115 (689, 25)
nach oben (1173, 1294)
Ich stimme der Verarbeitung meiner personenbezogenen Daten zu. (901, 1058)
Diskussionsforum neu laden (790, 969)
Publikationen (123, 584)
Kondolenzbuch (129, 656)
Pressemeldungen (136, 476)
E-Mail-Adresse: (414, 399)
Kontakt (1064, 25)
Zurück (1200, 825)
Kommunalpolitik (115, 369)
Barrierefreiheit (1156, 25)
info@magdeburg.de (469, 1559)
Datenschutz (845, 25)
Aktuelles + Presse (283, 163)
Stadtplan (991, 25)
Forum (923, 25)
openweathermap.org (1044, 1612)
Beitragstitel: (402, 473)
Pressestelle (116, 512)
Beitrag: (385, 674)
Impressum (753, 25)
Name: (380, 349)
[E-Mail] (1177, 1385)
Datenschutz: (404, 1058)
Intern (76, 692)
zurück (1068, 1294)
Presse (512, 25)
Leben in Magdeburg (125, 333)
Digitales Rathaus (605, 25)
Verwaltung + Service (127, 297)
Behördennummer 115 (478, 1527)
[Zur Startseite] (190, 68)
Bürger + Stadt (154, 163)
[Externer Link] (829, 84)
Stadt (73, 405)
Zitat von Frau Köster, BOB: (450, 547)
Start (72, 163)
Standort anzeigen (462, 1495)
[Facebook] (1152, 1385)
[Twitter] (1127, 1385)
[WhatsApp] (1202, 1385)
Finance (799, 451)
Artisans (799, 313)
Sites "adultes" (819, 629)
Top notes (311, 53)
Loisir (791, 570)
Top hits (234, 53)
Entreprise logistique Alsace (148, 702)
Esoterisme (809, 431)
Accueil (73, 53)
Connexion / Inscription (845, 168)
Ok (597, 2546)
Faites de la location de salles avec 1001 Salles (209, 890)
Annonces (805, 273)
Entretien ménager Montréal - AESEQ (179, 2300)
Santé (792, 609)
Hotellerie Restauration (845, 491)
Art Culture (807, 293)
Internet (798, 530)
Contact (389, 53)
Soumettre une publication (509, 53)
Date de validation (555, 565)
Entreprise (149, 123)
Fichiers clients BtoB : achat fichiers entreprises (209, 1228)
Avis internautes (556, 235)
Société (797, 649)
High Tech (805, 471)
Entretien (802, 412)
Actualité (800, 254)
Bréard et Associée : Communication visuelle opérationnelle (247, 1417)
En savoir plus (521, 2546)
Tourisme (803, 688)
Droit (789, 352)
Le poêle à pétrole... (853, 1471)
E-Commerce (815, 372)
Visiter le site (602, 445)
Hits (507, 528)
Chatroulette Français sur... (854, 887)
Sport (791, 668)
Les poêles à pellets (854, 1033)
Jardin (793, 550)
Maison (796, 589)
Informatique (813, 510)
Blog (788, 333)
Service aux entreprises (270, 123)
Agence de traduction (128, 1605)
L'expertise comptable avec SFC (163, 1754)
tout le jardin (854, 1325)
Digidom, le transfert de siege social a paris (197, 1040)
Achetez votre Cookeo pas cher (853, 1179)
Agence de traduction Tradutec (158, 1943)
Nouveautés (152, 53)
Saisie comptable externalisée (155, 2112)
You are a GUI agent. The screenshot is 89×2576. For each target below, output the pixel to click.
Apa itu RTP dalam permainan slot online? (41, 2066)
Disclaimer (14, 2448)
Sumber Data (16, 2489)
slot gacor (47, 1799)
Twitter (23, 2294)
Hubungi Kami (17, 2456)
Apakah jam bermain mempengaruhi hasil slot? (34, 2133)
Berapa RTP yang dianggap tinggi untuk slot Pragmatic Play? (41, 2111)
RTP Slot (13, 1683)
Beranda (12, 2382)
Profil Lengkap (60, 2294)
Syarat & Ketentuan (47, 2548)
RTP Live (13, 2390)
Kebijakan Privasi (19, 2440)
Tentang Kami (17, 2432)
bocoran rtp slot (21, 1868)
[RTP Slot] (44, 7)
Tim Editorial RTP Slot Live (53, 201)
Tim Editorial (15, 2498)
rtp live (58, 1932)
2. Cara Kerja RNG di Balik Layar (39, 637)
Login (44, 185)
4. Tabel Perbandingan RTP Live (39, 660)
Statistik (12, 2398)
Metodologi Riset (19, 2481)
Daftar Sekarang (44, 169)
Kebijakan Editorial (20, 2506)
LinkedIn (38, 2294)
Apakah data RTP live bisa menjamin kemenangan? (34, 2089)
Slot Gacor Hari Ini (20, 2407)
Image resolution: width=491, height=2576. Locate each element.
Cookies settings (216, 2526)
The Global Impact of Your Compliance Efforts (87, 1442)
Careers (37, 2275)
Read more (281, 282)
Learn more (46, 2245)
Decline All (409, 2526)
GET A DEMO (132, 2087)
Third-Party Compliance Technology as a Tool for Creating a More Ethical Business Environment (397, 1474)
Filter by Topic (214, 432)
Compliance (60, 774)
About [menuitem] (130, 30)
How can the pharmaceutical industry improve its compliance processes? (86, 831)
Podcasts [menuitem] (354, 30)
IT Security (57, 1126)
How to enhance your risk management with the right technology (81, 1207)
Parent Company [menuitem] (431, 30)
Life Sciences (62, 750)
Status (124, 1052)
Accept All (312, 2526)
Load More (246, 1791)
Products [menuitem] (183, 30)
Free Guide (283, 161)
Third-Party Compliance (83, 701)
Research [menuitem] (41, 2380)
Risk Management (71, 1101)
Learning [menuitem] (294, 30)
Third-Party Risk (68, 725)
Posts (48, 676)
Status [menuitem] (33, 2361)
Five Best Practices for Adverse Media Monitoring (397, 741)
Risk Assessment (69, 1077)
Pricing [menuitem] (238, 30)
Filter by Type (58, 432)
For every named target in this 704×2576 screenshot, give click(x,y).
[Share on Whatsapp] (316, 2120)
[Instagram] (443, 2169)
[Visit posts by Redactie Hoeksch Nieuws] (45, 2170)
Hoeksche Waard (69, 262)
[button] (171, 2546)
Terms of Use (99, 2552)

···

▸ **TASK PROMPT**
Could you return exactly the lines above from the line with "Ok (597, 2546)" to the line with "Achetez votre Cookeo pas cher (853, 1179)", both included, and nothing else?

▸ **RESPONSE FOR THIS EXERCISE**
Ok (597, 2546)
Faites de la location de salles avec 1001 Salles (209, 890)
Annonces (805, 273)
Entretien ménager Montréal - AESEQ (179, 2300)
Santé (792, 609)
Hotellerie Restauration (845, 491)
Art Culture (807, 293)
Internet (798, 530)
Contact (389, 53)
Soumettre une publication (509, 53)
Date de validation (555, 565)
Entreprise (149, 123)
Fichiers clients BtoB : achat fichiers entreprises (209, 1228)
Avis internautes (556, 235)
Société (797, 649)
High Tech (805, 471)
Entretien (802, 412)
Actualité (800, 254)
Bréard et Associée : Communication visuelle opérationnelle (247, 1417)
En savoir plus (521, 2546)
Tourisme (803, 688)
Droit (789, 352)
Le poêle à pétrole... (853, 1471)
E-Commerce (815, 372)
Visiter le site (602, 445)
Hits (507, 528)
Chatroulette Français sur... (854, 887)
Sport (791, 668)
Les poêles à pellets (854, 1033)
Jardin (793, 550)
Maison (796, 589)
Informatique (813, 510)
Blog (788, 333)
Service aux entreprises (270, 123)
Agence de traduction (128, 1605)
L'expertise comptable avec SFC (163, 1754)
tout le jardin (854, 1325)
Digidom, le transfert de siege social a paris (197, 1040)
Achetez votre Cookeo pas cher (853, 1179)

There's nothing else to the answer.